Tags: IBM, SWG, IBM Software, Lotus Ventura, Ventura, Social Computing, Social Networking, Social Software, Web 2.0, Enterprise 2.0, IBM 2.0, Knowledge Management, KM, Collaboration, Lotusphere2007, Lotusphere, Lotus Sametime 7.5, Sametime 7.5, James Snell, Elias Torres, Andy Piper, Cote, BluePages, Expertise Location, Dogear, Social Bookmarking, Activities, Communities, Roller Weblogger, Roller, Metablogging, Blog Central, Weblogs
If yesterday I mentioned how I was creating a new category here in this weblog to talk about all things happening inside IBM around the world of Knowledge Management, Collaboration, Communities and Social Computing, I think that folks are going to be pretty excited about this particular weblog post I am starting up right now. Lots of people have been wondering all along what is IBM’s take towards social software adoption within the enterprise. Quite a few still think that IBM’s software division is all about Lotus Notes and everything else related to Lotus products, and although certainly Lotus Notes is still going rather strong (Watch out for the Lotusphere event in 2007!) there is no denying that things are about to change and big time!
Not only with the already available Lotus Sametime 7.5, next generation of both IM and VoIP for the enterprise, but with something else that a few of my IBM colleagues have been mentioning already and something that I am really excited about: Lotus Ventura. Yes, indeed, yesterday it was uncovered over at Cote’s weblog post IBM SWG: Lotus "Ventura" and right away it has been picking up some more steam with James Snell, Elias Torres and Andy Piper.
Lotus Ventura is supposed to be IBM’s adventure (Pun intended ;-)) into the social computing world for the enterprise. Yes, once again, that IBM 2.0 thing.
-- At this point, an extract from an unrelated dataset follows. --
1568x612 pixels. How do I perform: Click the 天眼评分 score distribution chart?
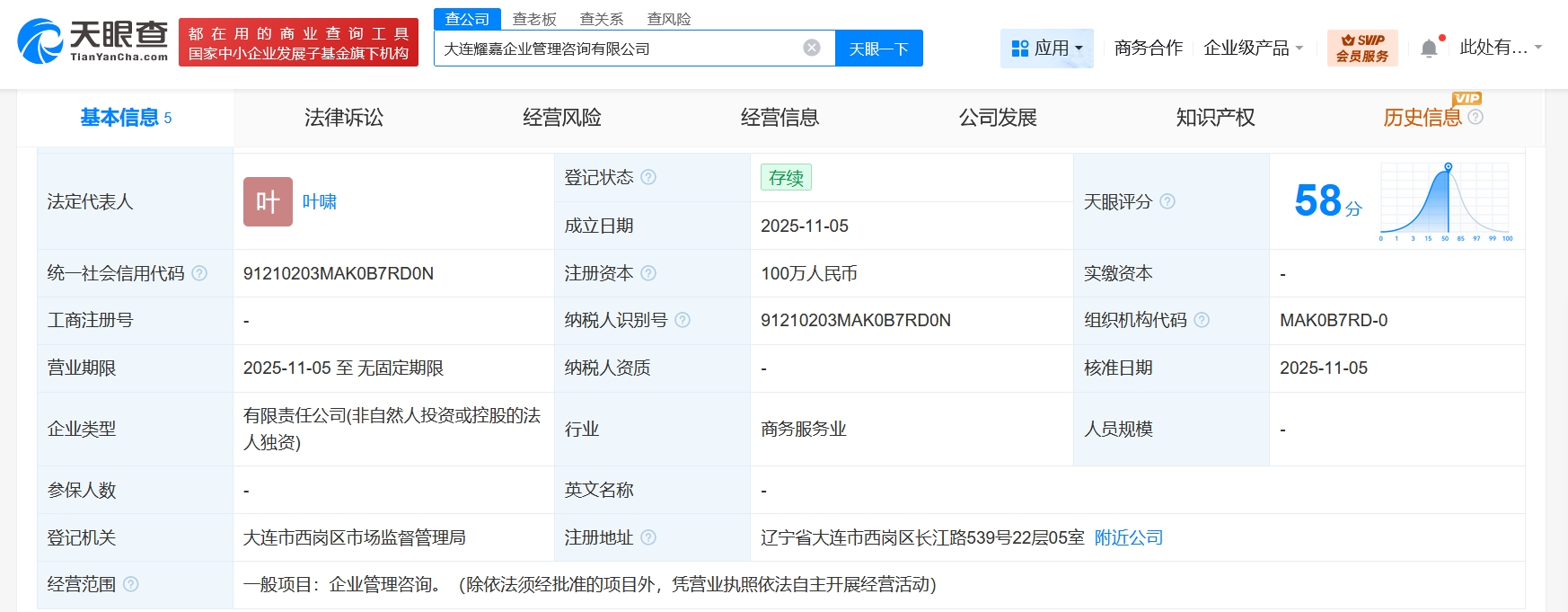click(x=1445, y=201)
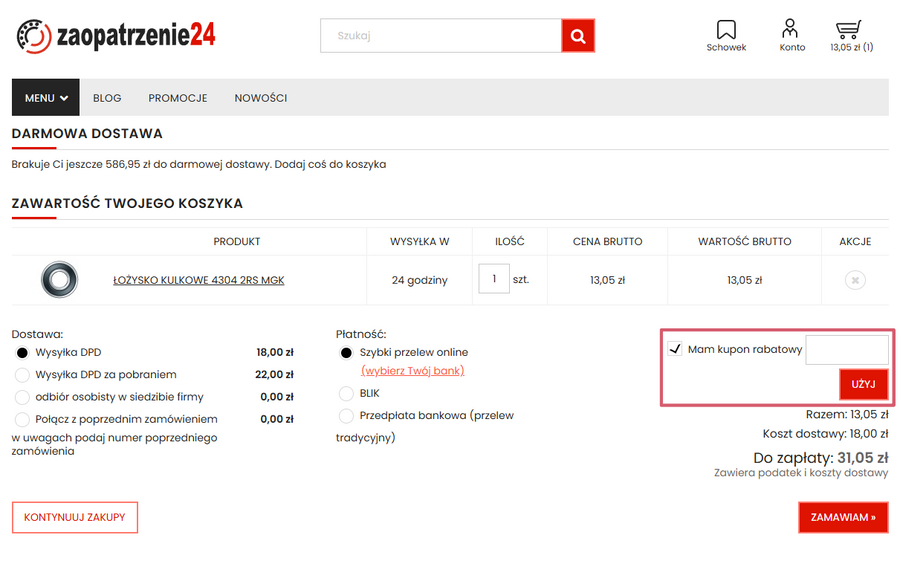This screenshot has height=572, width=900.
Task: Select odbiór osobisty w siedzibie firmy
Action: pyautogui.click(x=22, y=397)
And as you may have been able to read already over at Cote’s weblog post Ventura would be an application that will integrate a number of different social software tools that, as James mentioned, some of us, inside of IBM, have been using for years now!:
1. IBM’s BluePages (a.k.a. IBM’s employee directory): So that expertise location within the enterprise can be easier than ever having access not only to knowledge workers but also to the information behind those same knowledge workers. That is, their information.
2. Dogear: IBM’s social bookmarking application: and which I have talked about over here a few times already.
3. Activities: Of which you would be able to read some more about on the presentation I shared yesterday over here from Mike Roche (Slides 6, 23, 46 and 49) and of which I will talk about some time later on.
4. Communities: Given my role as a community builder and knowledge manager, this is actually one of the components that I will be really looking forward to and that, as time goes by, I will be able to share some further details on it.
5. Roller: Or, as we all know, weblogging; yes, that is right. Ventura will have a component that would connect knowledge workers with the world of weblogs using the Roller weblogging engine, which is basically what we have been using as well inside IBM with Blog Central. I have been keeping my Intranet weblog over there for nearly three years and it would be an incredible experience to be able to see it integrate nicely into Ventura’s other components. Nifty!
6. Integration with other components: Like search or Lotus Sametime 7.5, amongst others. Actually with the inclusion of that integration with Sametime 7.5 we would be getting the best out of both worlds, synchronous and asynchronous collaboration. And all that available from a single point of entry. Can it get better than this ? Hummm. I don’t think so.
Anyway, there you go. A quick and brief description of how IBM will be entering the space of social computing within the enterprise and how IBM will try to make sense of the so-called Enterprise 2.0 with something as cool as Lotus Ventura (Yes, watch out for Lotusphere 2007!!). Exciting times ahead for all of us who feel strongly about social computing within the enterprise as the next big thing to help improve knowledge sharing and collaboration and try to bring some more sense into an unbalanced environment where explicit knowledge has been on top for far too long.
But more to come later on, I am sure.